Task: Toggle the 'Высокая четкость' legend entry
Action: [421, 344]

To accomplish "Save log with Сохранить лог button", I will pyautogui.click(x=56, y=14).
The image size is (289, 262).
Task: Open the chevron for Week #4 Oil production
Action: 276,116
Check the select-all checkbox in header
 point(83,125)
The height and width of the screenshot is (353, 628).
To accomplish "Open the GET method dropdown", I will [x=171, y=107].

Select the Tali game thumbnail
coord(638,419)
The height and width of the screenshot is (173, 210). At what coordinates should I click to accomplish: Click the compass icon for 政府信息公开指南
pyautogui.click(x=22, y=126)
^^^^^^^^
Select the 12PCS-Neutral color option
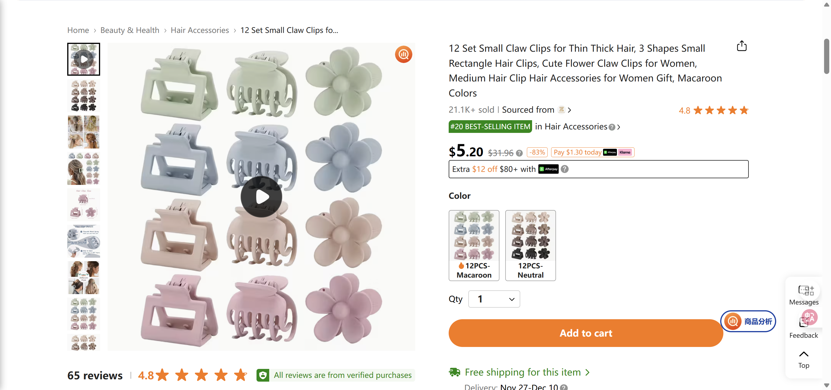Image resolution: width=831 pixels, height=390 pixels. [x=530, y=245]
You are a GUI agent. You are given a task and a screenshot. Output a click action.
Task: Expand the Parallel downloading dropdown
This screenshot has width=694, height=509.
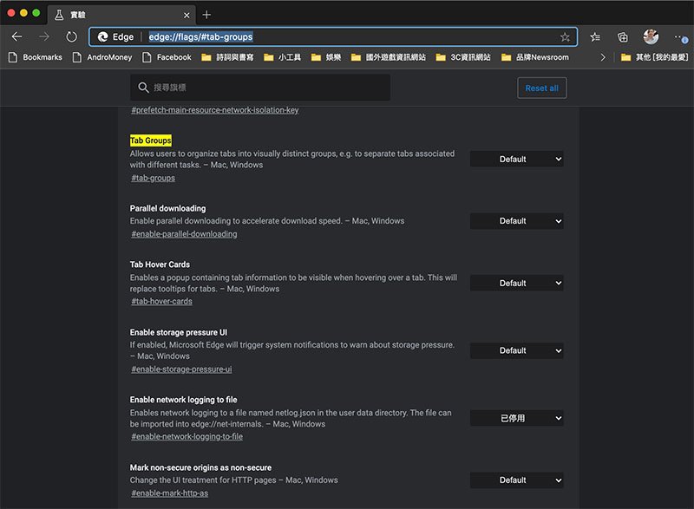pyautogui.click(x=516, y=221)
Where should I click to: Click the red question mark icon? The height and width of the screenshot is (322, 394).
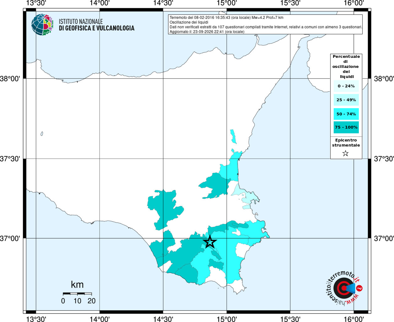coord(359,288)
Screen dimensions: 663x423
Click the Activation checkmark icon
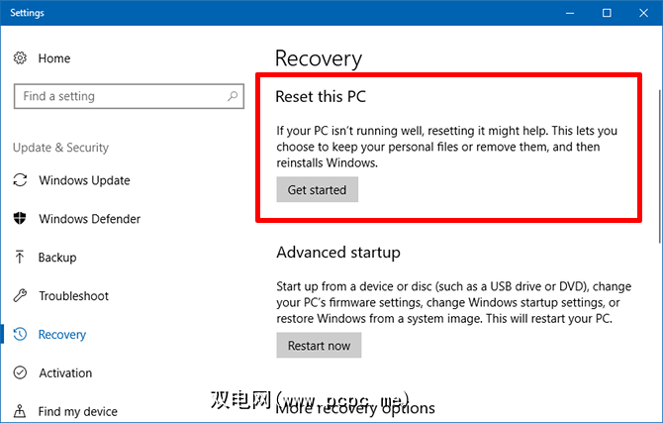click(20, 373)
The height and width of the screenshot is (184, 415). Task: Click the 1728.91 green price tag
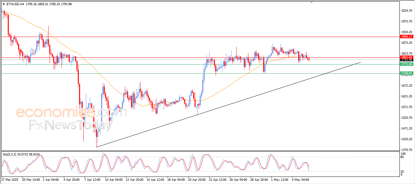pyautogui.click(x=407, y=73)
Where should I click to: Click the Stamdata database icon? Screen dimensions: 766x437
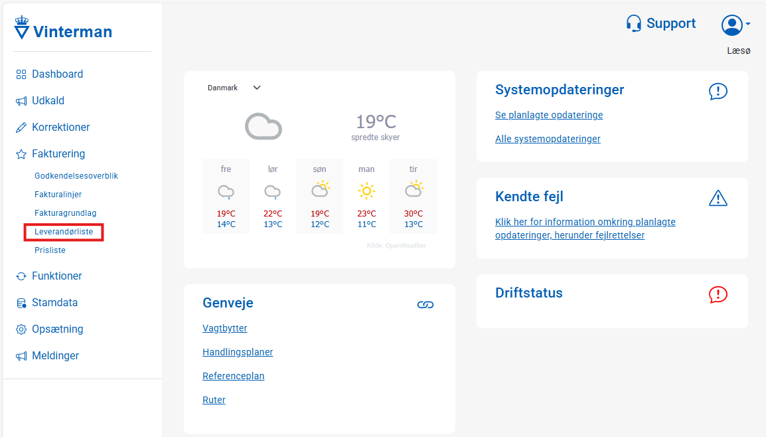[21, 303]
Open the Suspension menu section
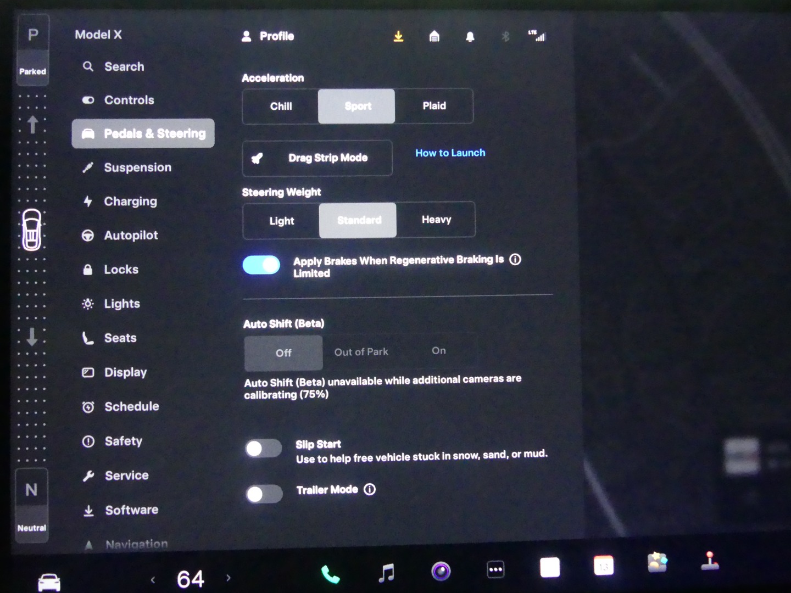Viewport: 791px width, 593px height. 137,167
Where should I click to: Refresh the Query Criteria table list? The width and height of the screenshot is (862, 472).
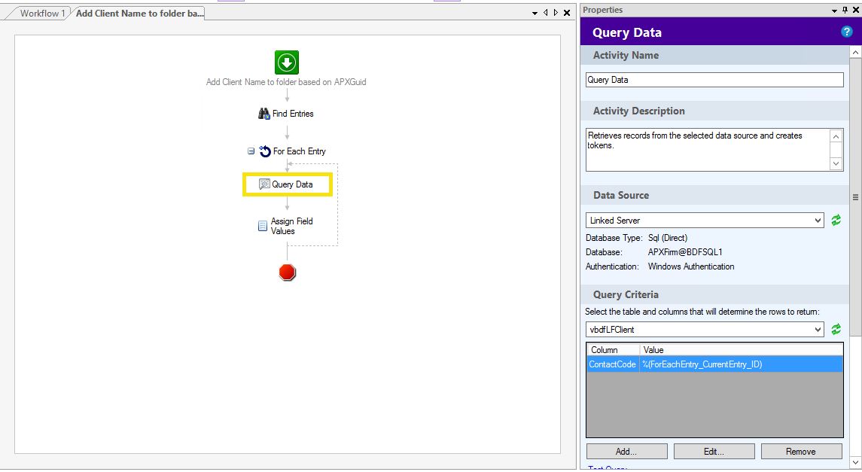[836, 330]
^^^^^^^^
TASK STATEMENT
Copy the listing from the line with "Screen dimensions: 663x423" to the line with "Viewport: 791px width, 593px height. 137,167", including both of those lines, and leave out the pictures.

REPLY
Screen dimensions: 663x423
Click the Activation checkmark icon
click(20, 373)
The height and width of the screenshot is (184, 415). Task: Click the 1728.91 green price tag
pyautogui.click(x=407, y=73)
Where should I click to: Click the Stamdata database icon? Screen dimensions: 766x437
[21, 303]
Open the Suspension menu section
Viewport: 791px width, 593px height. 137,167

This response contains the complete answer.